DocketNumber: No. 1666
Citation Numbers: 88 Md. App. 461, 594 A.2d 1258, 1991 Md. App. LEXIS 177, 1991 WL 173046
Judges: Wilner
Filed Date: 9/10/1991
Status: Precedential
Modified Date: 10/19/2024
Fifteen employees of the State of Maryland, on behalf of themselves and members of two classes that they purport to represent, sued three State agencies and 24 State officials, in both their official and individual capacities, for misapplying the State Merit System law and thereby denying the plaintiffs opportunities for promotion and career development.
Each of these claims was based on the averment that the defendants had used various procedures available under the Merit System law to promote “preferred and pre-selected” individuals to vacant or newly created positions, in the process excluding the plaintiffs from the opportunity to apply for and obtain those positions. This was accomplished, according to the plaintiffs, by such devices as (1) downgrading positions for the purpose of transferring preferred or pre-selected individuals not qualifying for the existing positions and then upgrading the positions in order to accomplish promotions; (2) downgrading “for recruitment to avoid competition for positions by individuals, such as Plaintiffs, who are on a list of persons eligible for promotion at the original grade level”; (3) reclassifying or declassifying positions to match the qualifications of preferred or pre-selected individuals who would not meet the qualifications for the existing positions; (4) reorganizing the workforce to create new positions or modify current positions to match the qualifications of preferred or preselected individuals; (5) designating preferred or pre-selected individuals as acting in positions for which they were not qualified so that, in time, they would acquire the requisite qualifications; (6) altering test scores of pre-selected individuals; and (7) a “myriad of other ad hoc devices and schemes,” none of which were described, to avoid offering promotional opportunities to the plaintiffs.
The case was specially assigned to Judge Ellen Heller who, after conferring with the parties, entered a scheduling order setting specific time limits on the filing of certain motions and the completion of discovery. No one excepted to the dates fixed in that order, and so, by its terms, it became binding on the parties. Pursuant to that order, the defendants filed a timely motion to dismiss the complaint.
In an effort to overcome some of these perceived deficiencies, the plaintiffs, on March 15, 1990, filed a proposed amended complaint. In addition to supplementing the factual averments in the first complaint, this new pleading added two new plaintiffs, six new defendants, and a new claim (for denial of equal protection under art. 24 of the Maryland Declaration of Rights). In the meanwhile, through a motion for reconsideration and a motion for summary judgment, the defendants asked the court to dismiss the § 1981 claims of Mr. Berry and Ms. Washington — the only ones remaining in the case.

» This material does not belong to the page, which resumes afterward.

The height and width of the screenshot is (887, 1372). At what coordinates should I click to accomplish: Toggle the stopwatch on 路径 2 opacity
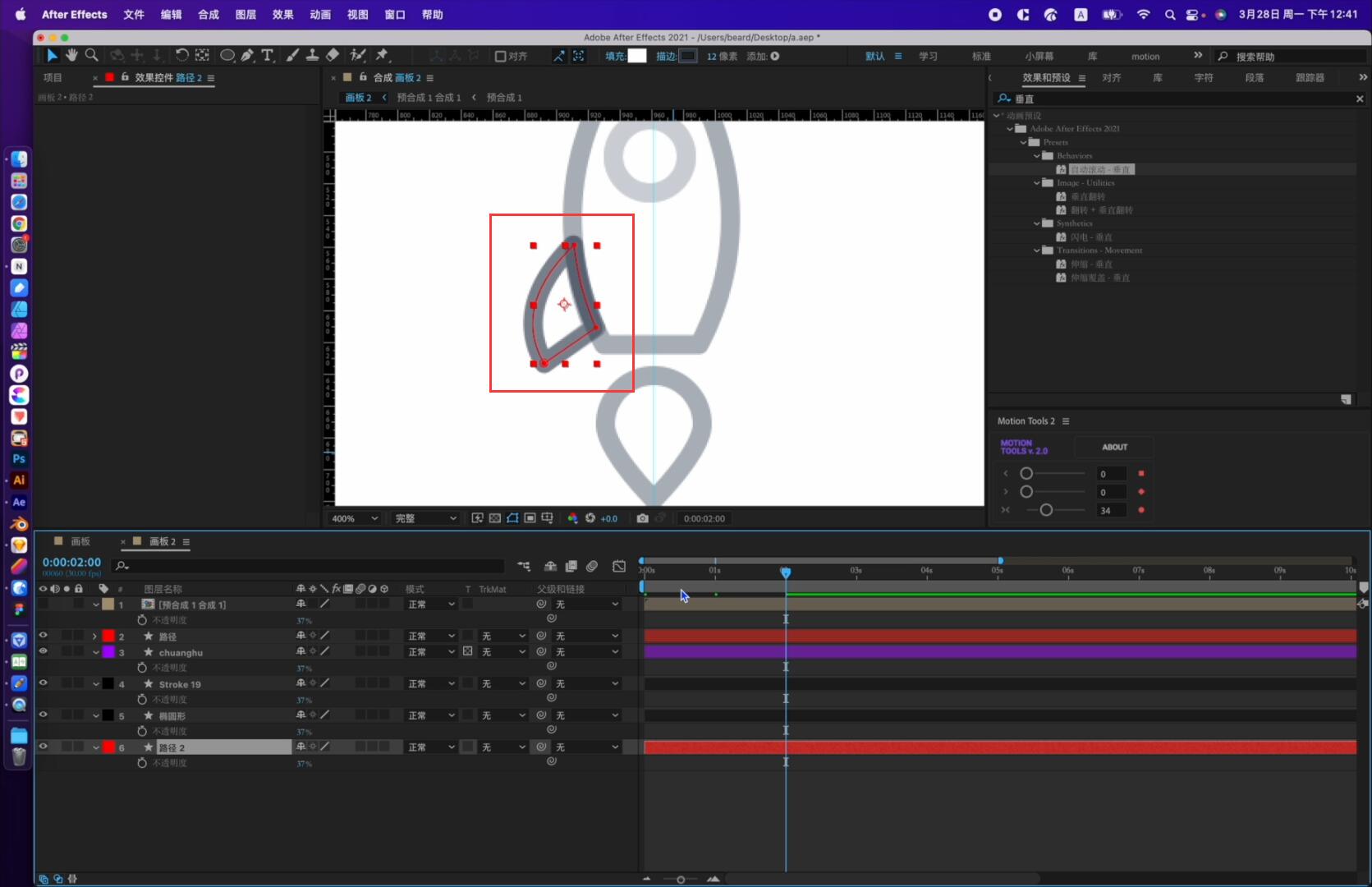tap(140, 763)
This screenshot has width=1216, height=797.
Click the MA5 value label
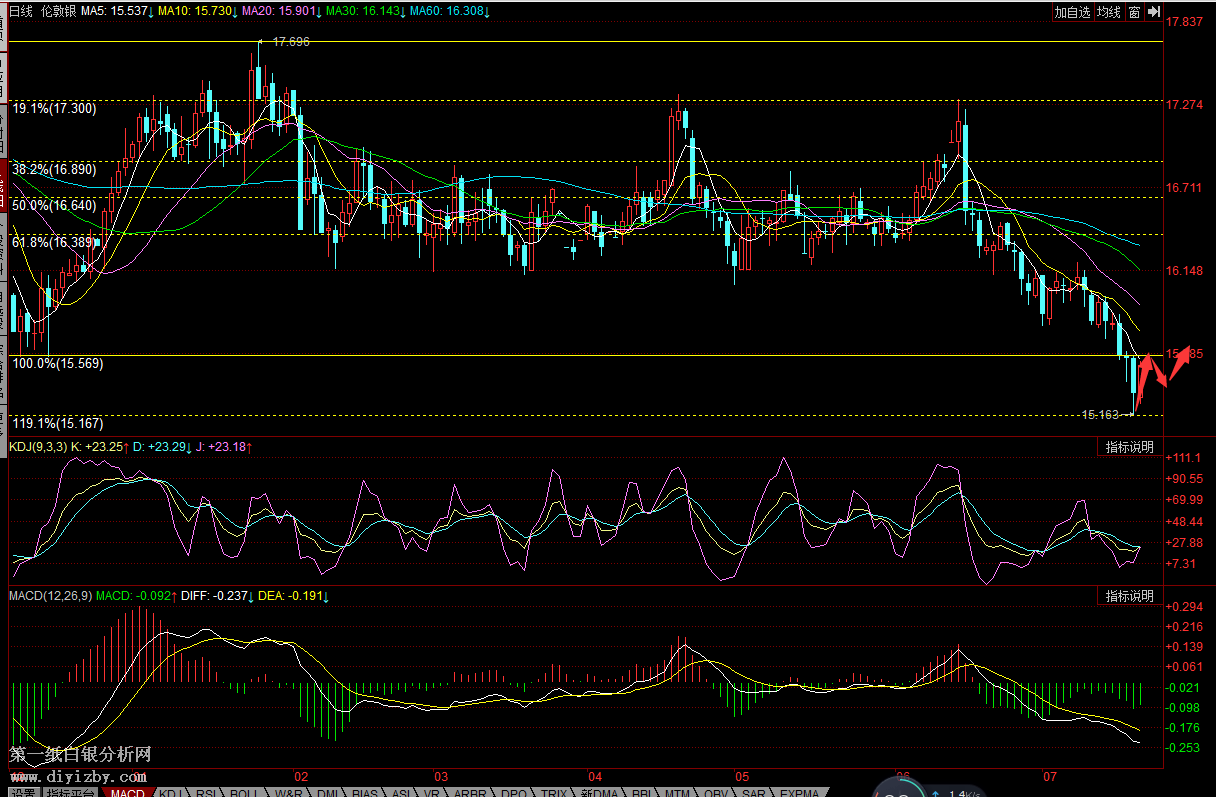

On May 24, 1990, the court entered an order striking the proposed amended complaint on the ground that, in light of the agreed scheduling order, it was filed too late. Acting then on the motion for reconsideration, the court, on grounds of sovereign immunity, dismissed Mr. Berry’s and Ms. Washington’s claims under § 1981 to the extent that
Striking the Amended Complaint
A predictable path for the litigation emerged early in its course. The defendants’ first response would be a motion to dismiss the complaint. If they lost that motion, or to the extent that they did, discovery would then take place, following which the defendants would attempt to prevail through a motion for summary judgment. If that was unsuccessful, the plaintiffs would try to certify one or both of the classes they purported to represent, and the case would proceed to trial.
Recognizing this.anticipated course, the court, on October 13, 1989, entered a Scheduling Order that set certain times, agreed to or acquiesced in by the parties, for the filing of these motions and responses, the commencement and completion of discovery, and for trial. The contemplated motion to dismiss was to be filed by October 25, 1989, the plaintiffs’ response was due by November 16, 1989, and a hearing on the motion was scheduled for December 11, 1989. Discovery was to commence no later than January 2, 1990 and be completed by April 16, 1990. Motions for summary judgment were due by May 1, 1990, responses 15 days later. The motion for class certification was to be filed by February 16, 1990. Trial on the merits was scheduled for June 4, 1990, and the Order stated that “[a] determination will be made as soon as possible after the motion to dismiss as to whether this date should be postponed.” It was in fact postponed.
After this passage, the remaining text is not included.